¿Aguascalientes como la Atenas de México?

Una herencia ilustrada que aspira a florecer una vez más

Desde el centro de México, Aguascalientes se distingue por su pujante industria automotriz y su conectividad industrial; sin embargo, el estado posee un legado cultural que en algún momento le significó un título tan entrañable como ambicioso: la Atenas de México, ¿de dónde viene y por qué hoy puede volver a adquirir vigencia en un contexto de desarrollo turístico, económico y cultural?

Un concepto con historia

La expresión “Atenas de México” no nació por casualidad. A mediados del siglo XX, escritores como Zeferino M. Mares y el cronista Alejandro Topete del Valle comenzaron a usarla con nostalgia y orgullo, para evocar un pasado glorioso en el que Aguascalientes brillaba como semillero de artistas, escritores e intelectuales. Nombres como Saturnino Herrán, Manuel M. Ponce o José Guadalupe Posada, todos vinculados a esta tierra, reforzaban la idea de una ciudad culta y refinada, poseedora de un espíritu ilustrado.

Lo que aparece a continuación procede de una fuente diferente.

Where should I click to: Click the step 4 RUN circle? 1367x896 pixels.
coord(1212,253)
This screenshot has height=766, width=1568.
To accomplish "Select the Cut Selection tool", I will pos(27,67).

Más que una simple etiqueta, este apelativo era un intento de construir una identidad histórica en medio de un acelerado proceso de modernización. La Revolución Mexicana y las transformaciones urbanas de los años cuarenta y cincuenta -nuevas avenidas, periódicos, instituciones culturales- crearon un vértigo en el imaginario social. Ante ese cambio, la élite local echó mano de las similitudes con Atenas para anclar el presente a un pasado digno y distinguido.

Juegos Florales y conciencia histórica

Uno de los principales escenarios donde se encarnó esta identidad fue la Feria Nacional de San Marcos. Entre 1931 y 1967, los Juegos Florales de Poesía reunieron a lo más selecto de las letras mexicanas de aquel entonces, como Alfonso Reyes, Xavier Villaurrutia o Rubén Bonifaz Nuño, para premiar obras que retrataban a Aguascalientes como un remanso de sensibilidad, tradición y refinamiento.

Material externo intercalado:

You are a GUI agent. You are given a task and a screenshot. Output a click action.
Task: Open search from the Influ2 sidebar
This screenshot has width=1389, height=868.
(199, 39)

Estos certámenes elevaron la poesía local y reforzaron la idea de que el arte debía tener una función social, moral y educativa. La poesía era símbolo de progreso espiritual, complemento del desarrollo material. Así, mientras la ciudad crecía en infraestructura, también cultivaba una imagen de sí misma como cuna de sensibilidad artística y vocación ilustrada.

Entre la nostalgia y el porvenir

Curiosamente, este renacimiento cultural dialogaba de manera velada con otro momento de esplendor: el Porfiriato. Durante esa belle époque, Aguascalientes se insertó en la economía nacional gracias al ferrocarril, recibió inversión extranjera y se convirtió en un enclave urbano dinámico. Muchos de los artistas que luego serían emblema de la ciudad comenzaron su formación en esos años.

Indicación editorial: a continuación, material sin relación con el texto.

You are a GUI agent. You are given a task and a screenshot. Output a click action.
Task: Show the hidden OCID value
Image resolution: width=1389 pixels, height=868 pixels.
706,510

En este sentido, el concepto de “Atenas de México” servía como puente simbólico entre dos modernidades: la técnica y la estética; la del acero y el hormigón, pero también la de las letras, la música y la pintura. Era, en palabras del historiador José Luis Romero, una forma de despertar la conciencia histórica de una comunidad que deseaba crecer sin renunciar a su alma.

¿Por qué importa hoy?

En pleno siglo XXI, Aguascalientes enfrenta el reto de consolidarse como un hub logístico-industrial, pero también como un destino turístico y cultural competitivo. La narrativa de la “Atenas de México” no debe ser vista como un simple adorno del pasado, sino como una oportunidad para renovar el proyecto cultural de la ciudad.

En tiempos de economía creativa y turismo de experiencias, revalorar la herencia poética, artística y editorial de Aguascalientes puede ser un activo estratégico. Museos, festivales, residencias de artistas, rutas literarias y gastronómicas son vehículos actuales para convertir la memoria cultural en valor económico y capital simbólico.

Del mito al modelo

Aguascalientes puede mirar hacia atrás no con melancolía, sino con visión. Ser la Atenas de México ya no implica competir con otras ciudades, sino reconocerse como un territorio donde la industria y la poesía, la cultura, las artes, la innovación y la tradición pueden coexistir. Un lugar donde las musas dialogan con la ingeniería, y donde el arte puede volver a ser -como en los tiempos de los viejos Juegos Florales- un puente entre la belleza y el bienestar.

Fuentes:

Rodríguez, A. 2012. “Aguascalientes como la Atenas de México (apuntes para una interpretación)”. Revista Pirocromo. Núm 6. Universidad Autónoma de Aguascalientes.